CHALLENGE:
Pull out every line in the records below that contains the string "thumbnail", matching case exactly.

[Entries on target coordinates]
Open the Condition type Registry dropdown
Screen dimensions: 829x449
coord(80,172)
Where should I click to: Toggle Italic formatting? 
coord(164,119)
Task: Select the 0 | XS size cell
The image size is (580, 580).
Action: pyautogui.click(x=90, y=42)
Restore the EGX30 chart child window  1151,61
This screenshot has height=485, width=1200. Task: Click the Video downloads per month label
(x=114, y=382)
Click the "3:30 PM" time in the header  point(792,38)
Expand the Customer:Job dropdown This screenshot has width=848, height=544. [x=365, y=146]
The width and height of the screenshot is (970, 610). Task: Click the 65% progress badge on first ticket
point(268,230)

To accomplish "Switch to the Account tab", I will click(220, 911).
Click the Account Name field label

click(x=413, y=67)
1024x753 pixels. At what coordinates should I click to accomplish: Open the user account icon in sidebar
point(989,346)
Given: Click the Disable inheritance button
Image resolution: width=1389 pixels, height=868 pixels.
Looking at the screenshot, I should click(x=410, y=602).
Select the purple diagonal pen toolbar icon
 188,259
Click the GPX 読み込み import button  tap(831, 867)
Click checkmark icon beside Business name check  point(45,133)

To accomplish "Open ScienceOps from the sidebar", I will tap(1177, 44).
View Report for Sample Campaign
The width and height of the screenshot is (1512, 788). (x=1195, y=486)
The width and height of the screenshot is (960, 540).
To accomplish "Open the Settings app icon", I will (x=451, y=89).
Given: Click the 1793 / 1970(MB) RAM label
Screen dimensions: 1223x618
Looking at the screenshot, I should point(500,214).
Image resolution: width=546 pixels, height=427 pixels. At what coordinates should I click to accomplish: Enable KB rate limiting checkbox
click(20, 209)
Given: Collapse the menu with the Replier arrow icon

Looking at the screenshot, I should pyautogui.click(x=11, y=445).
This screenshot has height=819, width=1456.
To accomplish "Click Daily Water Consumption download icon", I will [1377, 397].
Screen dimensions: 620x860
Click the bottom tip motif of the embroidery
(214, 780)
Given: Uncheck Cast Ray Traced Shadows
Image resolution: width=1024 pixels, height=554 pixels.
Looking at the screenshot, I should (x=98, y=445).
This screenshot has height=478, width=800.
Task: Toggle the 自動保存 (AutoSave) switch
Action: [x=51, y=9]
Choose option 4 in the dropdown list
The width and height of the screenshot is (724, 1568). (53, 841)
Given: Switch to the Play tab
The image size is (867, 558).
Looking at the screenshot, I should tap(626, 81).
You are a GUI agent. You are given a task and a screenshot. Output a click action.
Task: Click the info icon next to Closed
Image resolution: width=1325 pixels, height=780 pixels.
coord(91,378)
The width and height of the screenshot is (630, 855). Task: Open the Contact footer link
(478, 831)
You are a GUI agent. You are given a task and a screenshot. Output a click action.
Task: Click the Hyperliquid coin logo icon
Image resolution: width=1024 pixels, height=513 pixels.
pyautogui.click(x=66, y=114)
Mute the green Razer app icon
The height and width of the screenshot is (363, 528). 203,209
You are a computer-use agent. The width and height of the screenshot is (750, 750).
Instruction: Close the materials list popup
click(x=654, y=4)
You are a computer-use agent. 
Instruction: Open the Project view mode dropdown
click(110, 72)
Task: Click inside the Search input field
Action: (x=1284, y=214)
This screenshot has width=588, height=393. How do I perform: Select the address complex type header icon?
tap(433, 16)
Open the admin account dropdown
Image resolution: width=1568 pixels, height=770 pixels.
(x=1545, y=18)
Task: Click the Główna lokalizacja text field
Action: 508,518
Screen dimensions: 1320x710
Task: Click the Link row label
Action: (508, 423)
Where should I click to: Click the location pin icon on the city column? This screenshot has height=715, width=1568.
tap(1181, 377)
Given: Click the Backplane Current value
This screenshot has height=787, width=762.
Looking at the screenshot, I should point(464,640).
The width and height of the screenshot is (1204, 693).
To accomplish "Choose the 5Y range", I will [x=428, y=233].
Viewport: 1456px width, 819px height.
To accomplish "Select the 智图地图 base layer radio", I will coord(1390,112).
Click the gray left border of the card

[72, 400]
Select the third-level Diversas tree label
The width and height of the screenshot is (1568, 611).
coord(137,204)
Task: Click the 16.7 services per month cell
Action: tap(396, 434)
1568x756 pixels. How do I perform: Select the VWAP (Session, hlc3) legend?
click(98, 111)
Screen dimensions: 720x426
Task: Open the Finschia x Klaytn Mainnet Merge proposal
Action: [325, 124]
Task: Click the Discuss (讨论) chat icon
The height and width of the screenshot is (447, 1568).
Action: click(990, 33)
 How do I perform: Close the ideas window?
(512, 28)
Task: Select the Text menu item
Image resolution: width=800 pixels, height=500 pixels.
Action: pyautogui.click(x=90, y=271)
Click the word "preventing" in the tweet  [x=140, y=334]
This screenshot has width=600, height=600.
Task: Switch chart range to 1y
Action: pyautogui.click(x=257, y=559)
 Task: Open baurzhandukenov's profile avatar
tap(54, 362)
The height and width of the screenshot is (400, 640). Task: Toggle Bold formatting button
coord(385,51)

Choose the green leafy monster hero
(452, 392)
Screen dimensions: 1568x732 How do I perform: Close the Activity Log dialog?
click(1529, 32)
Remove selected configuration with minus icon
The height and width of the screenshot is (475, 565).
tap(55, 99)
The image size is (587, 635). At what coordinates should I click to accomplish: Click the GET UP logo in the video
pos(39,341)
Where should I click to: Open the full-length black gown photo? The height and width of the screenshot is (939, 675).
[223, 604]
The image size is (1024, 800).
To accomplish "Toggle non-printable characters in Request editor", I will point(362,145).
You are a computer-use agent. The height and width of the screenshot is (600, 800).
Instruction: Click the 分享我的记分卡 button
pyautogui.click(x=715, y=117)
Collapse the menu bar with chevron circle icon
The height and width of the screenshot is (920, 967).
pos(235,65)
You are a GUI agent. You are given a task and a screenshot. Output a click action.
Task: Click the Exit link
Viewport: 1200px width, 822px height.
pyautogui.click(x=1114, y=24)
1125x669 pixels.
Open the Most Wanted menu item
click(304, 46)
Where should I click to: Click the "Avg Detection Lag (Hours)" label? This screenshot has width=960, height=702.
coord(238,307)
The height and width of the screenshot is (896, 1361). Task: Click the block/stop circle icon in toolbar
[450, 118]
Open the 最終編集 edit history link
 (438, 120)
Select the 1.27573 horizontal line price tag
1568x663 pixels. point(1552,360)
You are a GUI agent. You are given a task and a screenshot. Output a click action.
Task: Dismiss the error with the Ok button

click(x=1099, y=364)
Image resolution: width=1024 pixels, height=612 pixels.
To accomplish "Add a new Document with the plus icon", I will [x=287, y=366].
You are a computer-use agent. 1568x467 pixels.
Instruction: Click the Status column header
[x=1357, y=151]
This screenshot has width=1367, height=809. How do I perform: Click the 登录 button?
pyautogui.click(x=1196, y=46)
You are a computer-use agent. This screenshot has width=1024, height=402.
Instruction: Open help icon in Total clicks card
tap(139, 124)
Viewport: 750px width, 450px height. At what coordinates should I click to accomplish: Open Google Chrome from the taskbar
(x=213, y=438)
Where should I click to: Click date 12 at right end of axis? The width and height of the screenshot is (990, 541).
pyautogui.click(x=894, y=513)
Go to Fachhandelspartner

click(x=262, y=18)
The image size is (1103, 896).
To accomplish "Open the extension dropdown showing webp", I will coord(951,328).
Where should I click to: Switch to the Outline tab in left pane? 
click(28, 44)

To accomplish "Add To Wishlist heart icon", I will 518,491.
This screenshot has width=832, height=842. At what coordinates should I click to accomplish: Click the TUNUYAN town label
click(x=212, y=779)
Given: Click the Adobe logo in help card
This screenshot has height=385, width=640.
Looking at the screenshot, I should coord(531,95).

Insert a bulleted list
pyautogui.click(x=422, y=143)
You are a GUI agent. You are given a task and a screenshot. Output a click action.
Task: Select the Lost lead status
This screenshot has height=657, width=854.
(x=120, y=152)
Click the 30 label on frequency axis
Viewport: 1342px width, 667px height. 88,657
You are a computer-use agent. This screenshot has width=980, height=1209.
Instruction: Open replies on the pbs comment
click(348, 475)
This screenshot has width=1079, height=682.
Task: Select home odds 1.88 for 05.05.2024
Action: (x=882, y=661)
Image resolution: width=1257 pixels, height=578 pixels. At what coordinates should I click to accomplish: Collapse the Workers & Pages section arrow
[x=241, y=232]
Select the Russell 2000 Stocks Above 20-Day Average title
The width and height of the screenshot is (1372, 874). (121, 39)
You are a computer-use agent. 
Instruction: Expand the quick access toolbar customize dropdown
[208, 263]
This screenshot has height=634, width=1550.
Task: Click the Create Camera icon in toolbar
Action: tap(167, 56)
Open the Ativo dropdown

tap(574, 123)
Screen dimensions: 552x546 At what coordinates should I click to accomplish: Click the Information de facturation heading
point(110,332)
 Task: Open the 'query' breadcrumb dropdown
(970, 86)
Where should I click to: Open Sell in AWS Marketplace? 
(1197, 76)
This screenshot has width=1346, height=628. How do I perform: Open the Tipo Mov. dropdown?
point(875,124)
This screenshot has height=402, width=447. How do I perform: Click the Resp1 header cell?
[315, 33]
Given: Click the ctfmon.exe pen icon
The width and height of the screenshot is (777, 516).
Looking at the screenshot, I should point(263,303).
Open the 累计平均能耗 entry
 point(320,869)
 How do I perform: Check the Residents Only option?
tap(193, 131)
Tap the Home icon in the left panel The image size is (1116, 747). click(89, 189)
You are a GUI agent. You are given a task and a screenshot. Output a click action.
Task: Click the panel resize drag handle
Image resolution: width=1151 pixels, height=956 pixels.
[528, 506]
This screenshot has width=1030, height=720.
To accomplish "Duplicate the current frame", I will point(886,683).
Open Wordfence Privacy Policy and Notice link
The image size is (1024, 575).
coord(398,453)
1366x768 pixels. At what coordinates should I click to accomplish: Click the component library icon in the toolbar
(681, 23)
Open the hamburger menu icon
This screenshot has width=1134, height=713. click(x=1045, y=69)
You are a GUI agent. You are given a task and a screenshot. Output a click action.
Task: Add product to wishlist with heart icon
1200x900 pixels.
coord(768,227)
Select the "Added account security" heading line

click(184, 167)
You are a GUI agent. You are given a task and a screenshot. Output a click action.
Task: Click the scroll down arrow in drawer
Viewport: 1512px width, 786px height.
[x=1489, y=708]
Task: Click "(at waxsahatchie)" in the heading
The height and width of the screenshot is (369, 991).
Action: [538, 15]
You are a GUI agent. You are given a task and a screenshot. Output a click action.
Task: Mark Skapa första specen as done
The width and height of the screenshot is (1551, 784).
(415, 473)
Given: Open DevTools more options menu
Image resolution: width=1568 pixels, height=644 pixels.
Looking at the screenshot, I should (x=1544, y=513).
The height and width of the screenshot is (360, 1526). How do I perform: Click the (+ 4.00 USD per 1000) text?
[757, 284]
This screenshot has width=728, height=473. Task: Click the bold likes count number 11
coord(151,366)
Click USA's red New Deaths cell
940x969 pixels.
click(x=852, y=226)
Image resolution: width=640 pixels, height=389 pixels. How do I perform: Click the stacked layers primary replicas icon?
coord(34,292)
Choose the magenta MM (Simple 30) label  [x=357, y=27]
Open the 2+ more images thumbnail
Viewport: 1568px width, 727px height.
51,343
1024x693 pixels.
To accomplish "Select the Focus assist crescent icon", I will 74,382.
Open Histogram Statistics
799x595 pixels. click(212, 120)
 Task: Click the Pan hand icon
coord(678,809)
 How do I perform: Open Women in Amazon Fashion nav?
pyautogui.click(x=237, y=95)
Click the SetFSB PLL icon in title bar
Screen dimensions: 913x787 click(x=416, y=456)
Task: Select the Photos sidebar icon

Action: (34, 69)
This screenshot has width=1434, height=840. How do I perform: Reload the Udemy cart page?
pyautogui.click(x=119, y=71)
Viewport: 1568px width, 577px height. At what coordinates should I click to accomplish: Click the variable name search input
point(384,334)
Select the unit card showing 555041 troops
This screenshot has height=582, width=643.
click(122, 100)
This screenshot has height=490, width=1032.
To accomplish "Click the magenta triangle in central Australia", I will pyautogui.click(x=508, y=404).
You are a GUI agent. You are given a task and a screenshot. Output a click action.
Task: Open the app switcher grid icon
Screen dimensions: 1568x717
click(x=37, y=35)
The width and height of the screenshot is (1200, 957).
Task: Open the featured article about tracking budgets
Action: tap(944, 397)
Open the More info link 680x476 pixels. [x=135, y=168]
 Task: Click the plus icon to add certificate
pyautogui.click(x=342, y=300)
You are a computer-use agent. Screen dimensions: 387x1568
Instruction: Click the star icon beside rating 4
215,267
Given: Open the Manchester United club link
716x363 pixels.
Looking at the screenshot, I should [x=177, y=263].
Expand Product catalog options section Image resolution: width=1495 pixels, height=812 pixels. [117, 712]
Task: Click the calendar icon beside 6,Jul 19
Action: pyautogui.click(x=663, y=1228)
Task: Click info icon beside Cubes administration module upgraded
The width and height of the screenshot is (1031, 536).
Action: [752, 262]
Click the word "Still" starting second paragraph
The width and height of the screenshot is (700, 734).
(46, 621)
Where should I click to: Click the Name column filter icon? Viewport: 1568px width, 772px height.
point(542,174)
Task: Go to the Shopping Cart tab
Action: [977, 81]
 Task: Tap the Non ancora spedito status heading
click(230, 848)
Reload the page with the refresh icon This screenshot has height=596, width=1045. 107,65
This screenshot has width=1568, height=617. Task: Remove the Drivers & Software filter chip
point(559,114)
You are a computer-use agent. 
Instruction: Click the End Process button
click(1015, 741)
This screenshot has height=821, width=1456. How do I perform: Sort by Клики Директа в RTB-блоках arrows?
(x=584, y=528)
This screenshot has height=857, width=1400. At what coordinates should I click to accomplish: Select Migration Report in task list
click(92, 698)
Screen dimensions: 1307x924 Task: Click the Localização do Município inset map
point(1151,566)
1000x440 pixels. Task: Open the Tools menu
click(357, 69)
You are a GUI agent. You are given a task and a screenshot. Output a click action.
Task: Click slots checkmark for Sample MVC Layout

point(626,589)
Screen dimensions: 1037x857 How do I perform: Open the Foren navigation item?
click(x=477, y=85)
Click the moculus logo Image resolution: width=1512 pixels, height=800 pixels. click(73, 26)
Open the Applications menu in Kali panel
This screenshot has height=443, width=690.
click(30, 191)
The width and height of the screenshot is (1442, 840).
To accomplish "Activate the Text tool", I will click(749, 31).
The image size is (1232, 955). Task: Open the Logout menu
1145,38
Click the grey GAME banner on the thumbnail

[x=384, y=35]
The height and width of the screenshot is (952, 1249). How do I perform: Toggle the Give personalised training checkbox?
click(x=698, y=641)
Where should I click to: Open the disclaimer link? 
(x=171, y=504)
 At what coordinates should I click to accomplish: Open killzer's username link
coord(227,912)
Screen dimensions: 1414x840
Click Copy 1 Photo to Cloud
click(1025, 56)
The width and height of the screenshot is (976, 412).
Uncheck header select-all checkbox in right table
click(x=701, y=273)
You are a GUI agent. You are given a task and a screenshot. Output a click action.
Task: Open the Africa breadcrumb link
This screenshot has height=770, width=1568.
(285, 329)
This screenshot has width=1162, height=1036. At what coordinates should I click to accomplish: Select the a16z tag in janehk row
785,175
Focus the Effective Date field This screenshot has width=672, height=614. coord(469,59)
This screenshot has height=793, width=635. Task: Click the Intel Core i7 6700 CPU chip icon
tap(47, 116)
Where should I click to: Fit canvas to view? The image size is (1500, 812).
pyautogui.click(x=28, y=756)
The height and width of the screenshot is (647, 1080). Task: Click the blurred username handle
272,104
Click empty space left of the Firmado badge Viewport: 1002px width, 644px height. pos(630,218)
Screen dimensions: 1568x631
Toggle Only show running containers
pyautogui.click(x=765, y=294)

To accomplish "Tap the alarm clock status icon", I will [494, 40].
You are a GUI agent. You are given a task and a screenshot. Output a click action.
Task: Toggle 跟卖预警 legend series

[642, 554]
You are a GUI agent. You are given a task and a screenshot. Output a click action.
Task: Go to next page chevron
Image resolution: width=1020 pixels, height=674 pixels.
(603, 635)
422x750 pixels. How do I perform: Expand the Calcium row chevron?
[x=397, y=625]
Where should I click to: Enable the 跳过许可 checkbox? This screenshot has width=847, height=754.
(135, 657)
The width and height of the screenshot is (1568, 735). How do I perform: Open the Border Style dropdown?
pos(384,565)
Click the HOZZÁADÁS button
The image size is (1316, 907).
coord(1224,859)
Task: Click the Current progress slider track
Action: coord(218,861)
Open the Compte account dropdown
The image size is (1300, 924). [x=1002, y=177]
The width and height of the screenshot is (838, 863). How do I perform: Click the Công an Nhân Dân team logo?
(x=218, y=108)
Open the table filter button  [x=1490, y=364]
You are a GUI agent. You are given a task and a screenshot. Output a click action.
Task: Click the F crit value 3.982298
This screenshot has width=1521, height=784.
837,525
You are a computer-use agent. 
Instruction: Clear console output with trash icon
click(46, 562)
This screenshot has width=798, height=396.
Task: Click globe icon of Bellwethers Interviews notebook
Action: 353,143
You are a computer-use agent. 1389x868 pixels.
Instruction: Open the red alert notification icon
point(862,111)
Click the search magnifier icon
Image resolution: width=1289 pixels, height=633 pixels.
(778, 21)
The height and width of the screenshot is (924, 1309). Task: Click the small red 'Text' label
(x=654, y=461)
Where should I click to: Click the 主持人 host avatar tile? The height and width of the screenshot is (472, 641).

PROBLEM SOLUTION:
Open the 2+ more images thumbnail
Click the grey GAME banner on the thumbnail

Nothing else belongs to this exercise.